Wellington Silva
Amadeu Lobato

Silêncio, pois as luzes da ribalta se apagaram!
Fechem as cortinas!
Façam momentos de silêncio!
O Grande Amadeu Lobato partiu para o mundo das estrelas!
O grande palco da vida está em prantos, pois todos fazemos parte deste grande elenco chamado “a vida é uma arte”!
É como canta nosso Querido e Genial Beto Guedes, na antológica composição de sua autoria, Canção do Novo Mundo:
“Quem sonhou
Só vale se já s
nhou demais
Vertente de muitas gerações
Gravado em nossos corações
Um nome se escreve fundo”!
Tive a honra de conhecer o grande Amadeu Lobato em meados dos anos 80, em movimentos culturais, mais especificamente durante a organização e realização do Movimento Artístico Popular do Amapá, o MOAP, movimento que tinha a liderança do decano da pintura amapaense, Raimundo Braga de Almeida/R.Peixe.
O MOAP na verdade era um congraçamento de produtores da arte amapaense, cada qual dentro de seu universo criativo nas artes plásticas, música, poesia, teatro, dança, artesanato e marabaixo, todos envolvidos em uma seleta programação cultural, anualmente, no final de dezembro.
Mas, Amadeu era único!
Era um contumaz estudioso da arte cênica, das formas de expressão, do gestual, a boa impostação da voz, iluminação, cenários, etc, numa época em que não se tinha disponível as tecnologias e recursos que hoje se dispõe.
Esta carência era sempre compensada com inteligência, muita criatividade, boa intuição e resiliência, tudo em nome da arte!
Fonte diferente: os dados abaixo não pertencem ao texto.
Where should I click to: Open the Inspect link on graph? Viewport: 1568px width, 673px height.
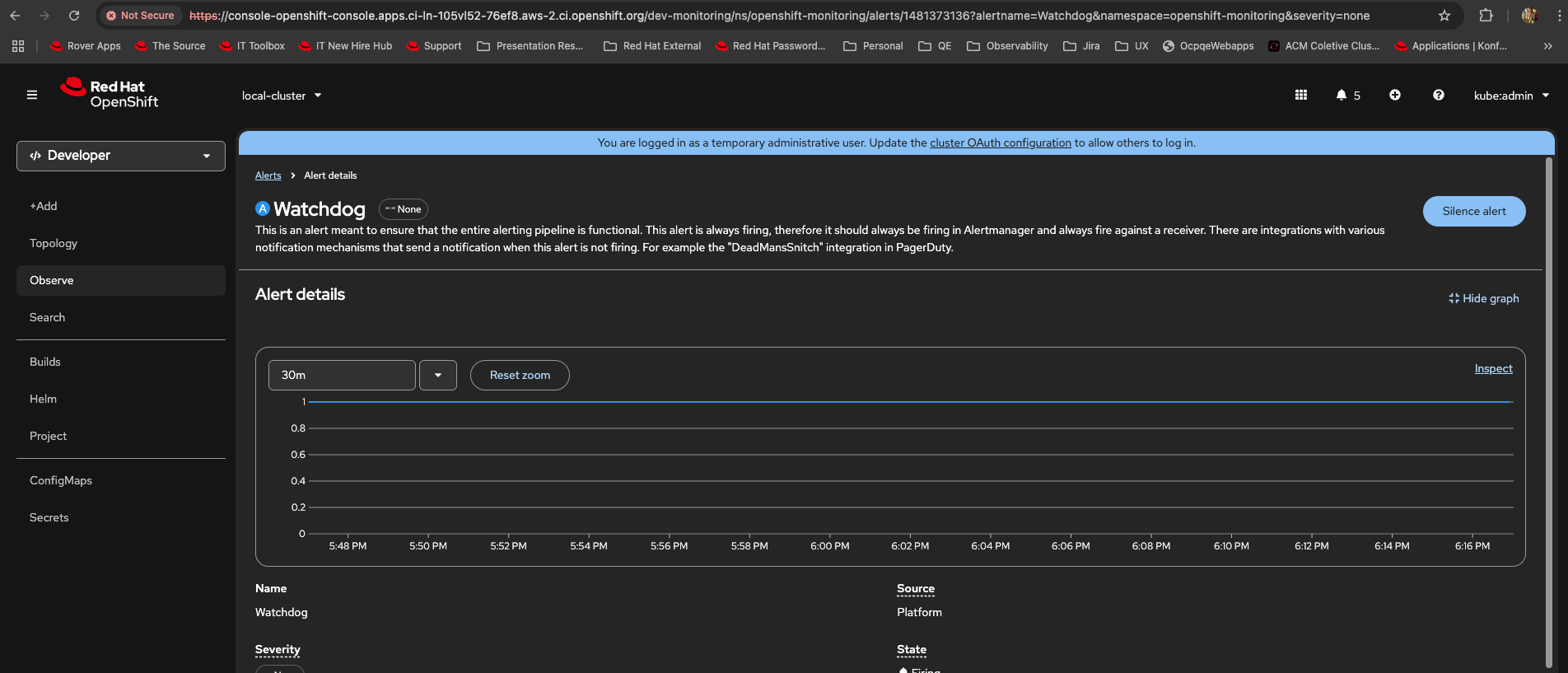[1493, 369]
Nada escapava ao olhar clínico de Amadeu quando o assunto era a histórica e icônica peça Uma Cruz para Jesus, projeto cênico que por décadas seguidas já faz parte do Calendário Cultural da Semana Santa de Macapá.
Particularmente, vi este histórico e importante projeto cênico ganhar corpo e forma, em meados dos anos 80.
Uma das primeiras e mais significativas reuniões para a organização e realização da peça cênica Uma Cruz para Jesus ocorreu exatamente na casa de Mamãe, na garagem de casa, na presidente Vargas, 826, centro, tudo sob a natural liderança de Amadeu Lobato, ele sempre muito centrado e determinado em tudo o que fazia.
O mundo da arte amapaense esteve presente em seu velório e lá fizemos a ele as homenagens devidas, eu, Waldez, Geovani, Mourão e Paulinho Bastos no teclado, filho da patativa do Amapá, Oneide Bastos, e irmão da voz do Amapá, Patrícia Bastos.
Sua arte, seu pensamento, visão, inspirado no revolucionário Artoud, inaugurou uma fase pioneira da arte cênica, a céu aberto, bem ali ao lado da histórica Fortaleza de São José de Macapá, através da icônica peça Uma Cruz para Jesus.
Passam-se os anos, e esta icônica peça é tida e havida como uma verdadeira escola de teatro, sempre formando e preparando gerações e gerações…
Que os velhos amigos de arte Waldez, Geovani e Mourão jamais deixem a obra Uma Cruz para Jesus morrer!
Reúnam-se e unam-se sempre, em sua memória, para a continuidade permanente de tão importante obra cênica!
Meu amigo, você vai fazer grande falta!